Write out every line of text in the records below exactly, and leave the pictures out of your answer.

> Task inputs:
- - - - -

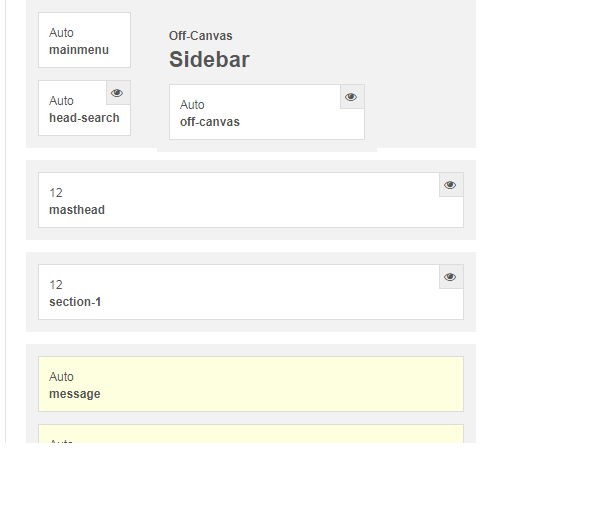Screen dimensions: 600x530
Task: Click the Auto width in message block
Action: point(61,377)
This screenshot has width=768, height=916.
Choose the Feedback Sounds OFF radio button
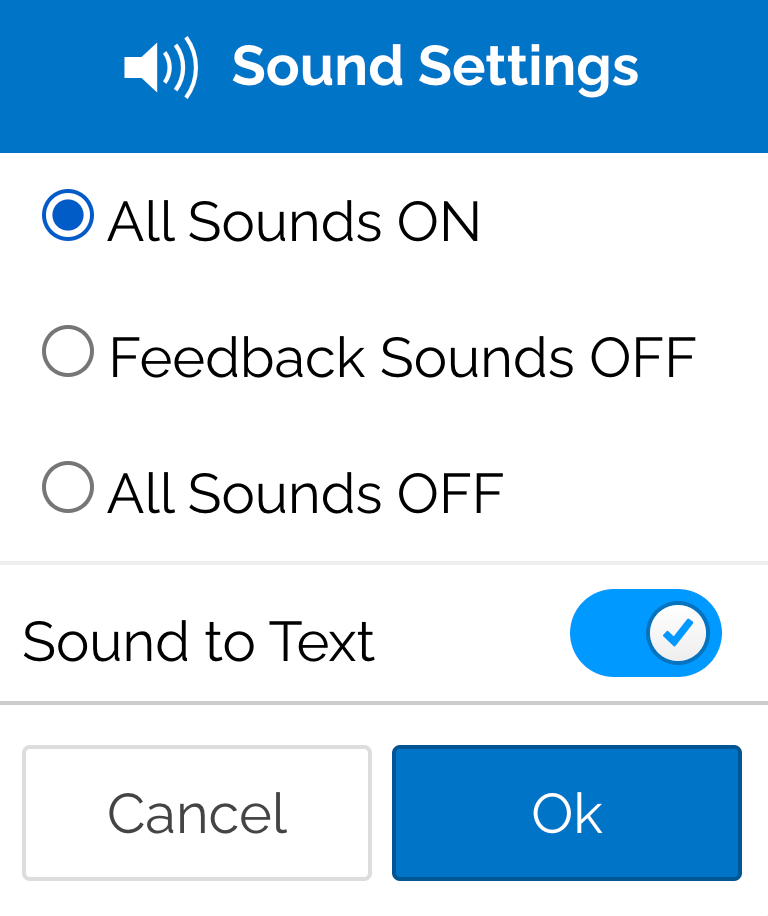(x=68, y=352)

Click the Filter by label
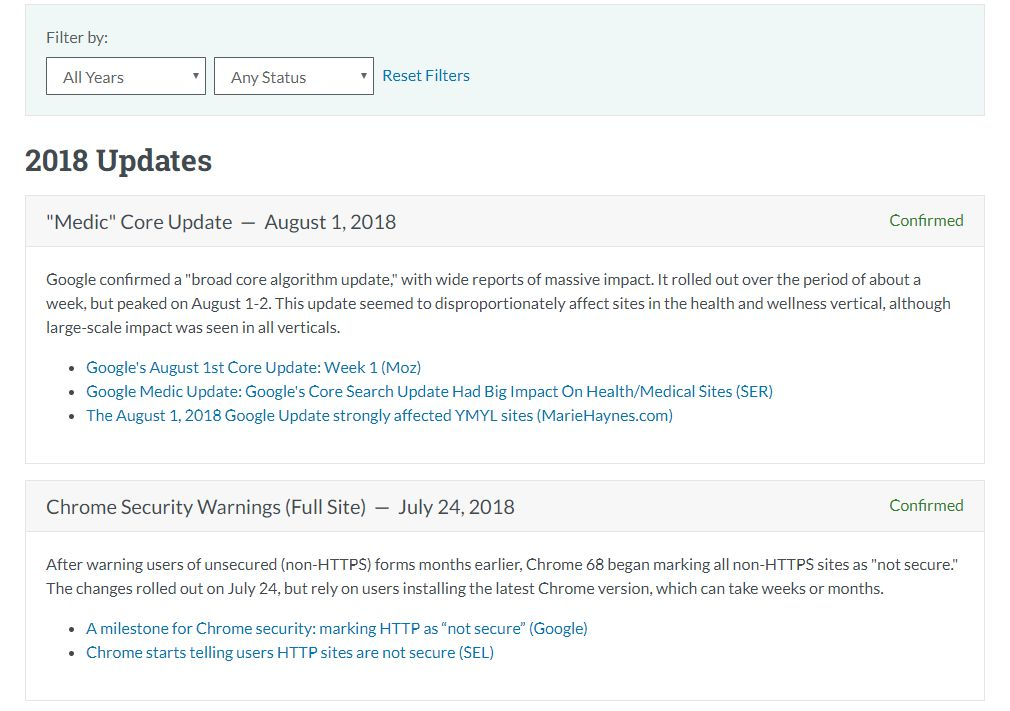point(77,37)
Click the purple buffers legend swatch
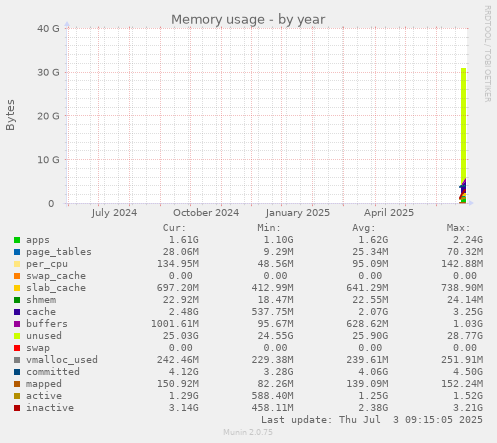Image resolution: width=497 pixels, height=443 pixels. tap(17, 324)
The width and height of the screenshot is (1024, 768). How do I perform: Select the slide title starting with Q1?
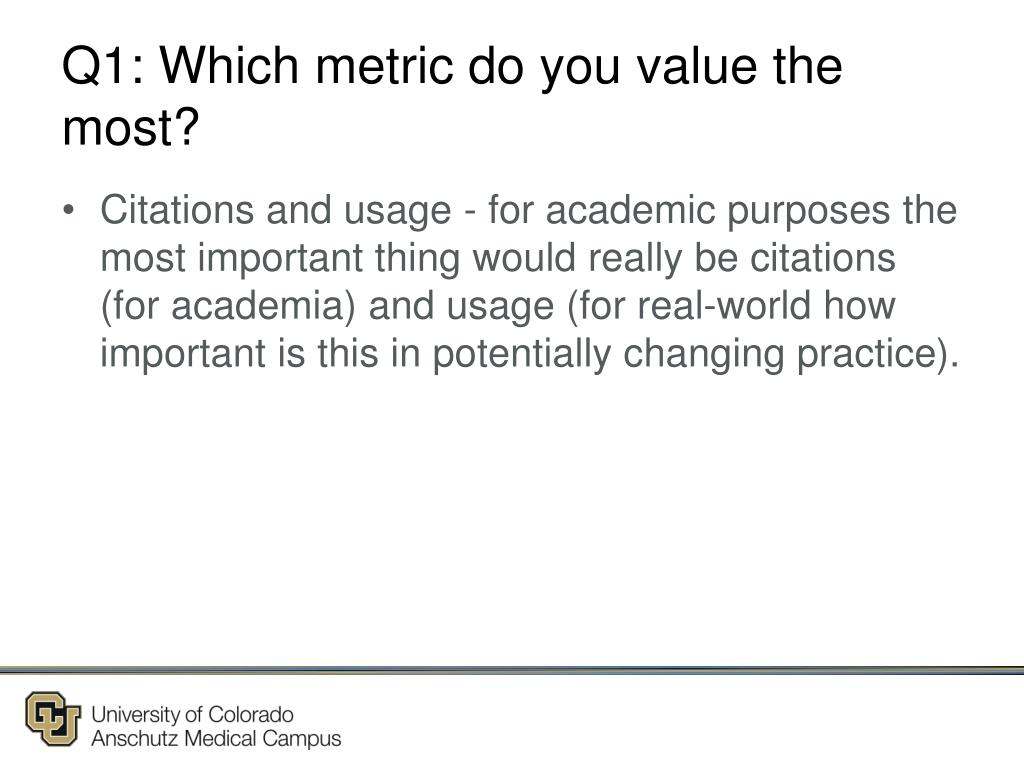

- - - - -

> Answer to this task:
Screen dimensions: 600x530
Task: Click the Auto width in message block
Action: point(61,377)
This screenshot has width=768, height=916.
Choose the Feedback Sounds OFF radio button
(x=68, y=352)

Click the Filter by label
point(77,37)
Click the purple buffers legend swatch
Image resolution: width=497 pixels, height=443 pixels. tap(17, 324)
The width and height of the screenshot is (1024, 768). How do I perform: Select the slide title starting with Q1?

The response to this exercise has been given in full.